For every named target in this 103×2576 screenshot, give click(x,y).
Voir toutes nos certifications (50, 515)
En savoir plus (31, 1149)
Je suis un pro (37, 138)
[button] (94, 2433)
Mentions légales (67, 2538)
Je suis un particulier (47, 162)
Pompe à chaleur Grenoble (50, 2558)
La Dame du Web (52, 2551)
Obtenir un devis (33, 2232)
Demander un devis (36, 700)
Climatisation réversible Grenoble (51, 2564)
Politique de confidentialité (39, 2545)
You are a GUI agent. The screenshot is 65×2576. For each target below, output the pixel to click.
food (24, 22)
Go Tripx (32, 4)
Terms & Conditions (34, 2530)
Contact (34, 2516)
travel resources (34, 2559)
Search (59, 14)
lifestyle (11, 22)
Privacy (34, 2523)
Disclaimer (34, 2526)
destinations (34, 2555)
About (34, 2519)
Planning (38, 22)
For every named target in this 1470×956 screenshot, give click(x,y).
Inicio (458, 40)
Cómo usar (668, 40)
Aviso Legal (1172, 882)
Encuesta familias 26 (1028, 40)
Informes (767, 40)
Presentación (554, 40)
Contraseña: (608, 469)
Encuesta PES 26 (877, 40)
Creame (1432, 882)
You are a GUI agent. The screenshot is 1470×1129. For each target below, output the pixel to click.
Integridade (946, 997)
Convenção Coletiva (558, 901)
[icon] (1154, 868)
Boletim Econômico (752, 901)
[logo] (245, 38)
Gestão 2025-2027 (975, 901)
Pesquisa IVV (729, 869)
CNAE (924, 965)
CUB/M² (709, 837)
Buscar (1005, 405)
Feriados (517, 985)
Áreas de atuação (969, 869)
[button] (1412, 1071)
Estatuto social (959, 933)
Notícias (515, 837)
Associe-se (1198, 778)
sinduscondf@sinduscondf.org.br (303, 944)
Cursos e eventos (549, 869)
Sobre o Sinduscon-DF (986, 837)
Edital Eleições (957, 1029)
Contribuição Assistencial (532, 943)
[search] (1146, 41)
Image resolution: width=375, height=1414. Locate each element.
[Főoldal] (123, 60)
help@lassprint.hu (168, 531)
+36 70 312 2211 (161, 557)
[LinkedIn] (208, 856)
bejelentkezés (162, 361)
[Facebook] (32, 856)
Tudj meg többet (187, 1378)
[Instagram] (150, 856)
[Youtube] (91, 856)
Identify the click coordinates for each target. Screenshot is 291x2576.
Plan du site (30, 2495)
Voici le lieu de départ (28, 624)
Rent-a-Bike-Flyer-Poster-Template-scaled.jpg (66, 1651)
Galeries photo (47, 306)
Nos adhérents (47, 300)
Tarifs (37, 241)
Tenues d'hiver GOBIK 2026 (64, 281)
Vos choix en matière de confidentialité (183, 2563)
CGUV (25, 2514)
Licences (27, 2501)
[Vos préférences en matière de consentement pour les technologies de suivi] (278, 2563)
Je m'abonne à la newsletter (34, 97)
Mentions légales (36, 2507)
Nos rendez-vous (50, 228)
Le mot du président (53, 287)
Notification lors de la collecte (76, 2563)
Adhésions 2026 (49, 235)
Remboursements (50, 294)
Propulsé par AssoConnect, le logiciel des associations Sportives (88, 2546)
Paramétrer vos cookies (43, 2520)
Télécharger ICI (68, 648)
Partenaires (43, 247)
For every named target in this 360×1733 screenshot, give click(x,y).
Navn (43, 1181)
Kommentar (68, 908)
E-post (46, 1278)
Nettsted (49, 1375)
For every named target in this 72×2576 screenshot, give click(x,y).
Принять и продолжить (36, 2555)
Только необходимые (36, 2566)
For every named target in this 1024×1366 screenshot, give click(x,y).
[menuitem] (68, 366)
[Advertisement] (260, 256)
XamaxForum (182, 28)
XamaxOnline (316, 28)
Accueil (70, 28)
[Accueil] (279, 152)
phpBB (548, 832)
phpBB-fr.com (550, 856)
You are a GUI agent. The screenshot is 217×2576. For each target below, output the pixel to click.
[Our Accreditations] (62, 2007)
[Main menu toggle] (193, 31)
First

• _What needs to be done_
Your reply is to be the number of lines above in which the word "agent" appears, and nothing else.

• _Solved exercise_
3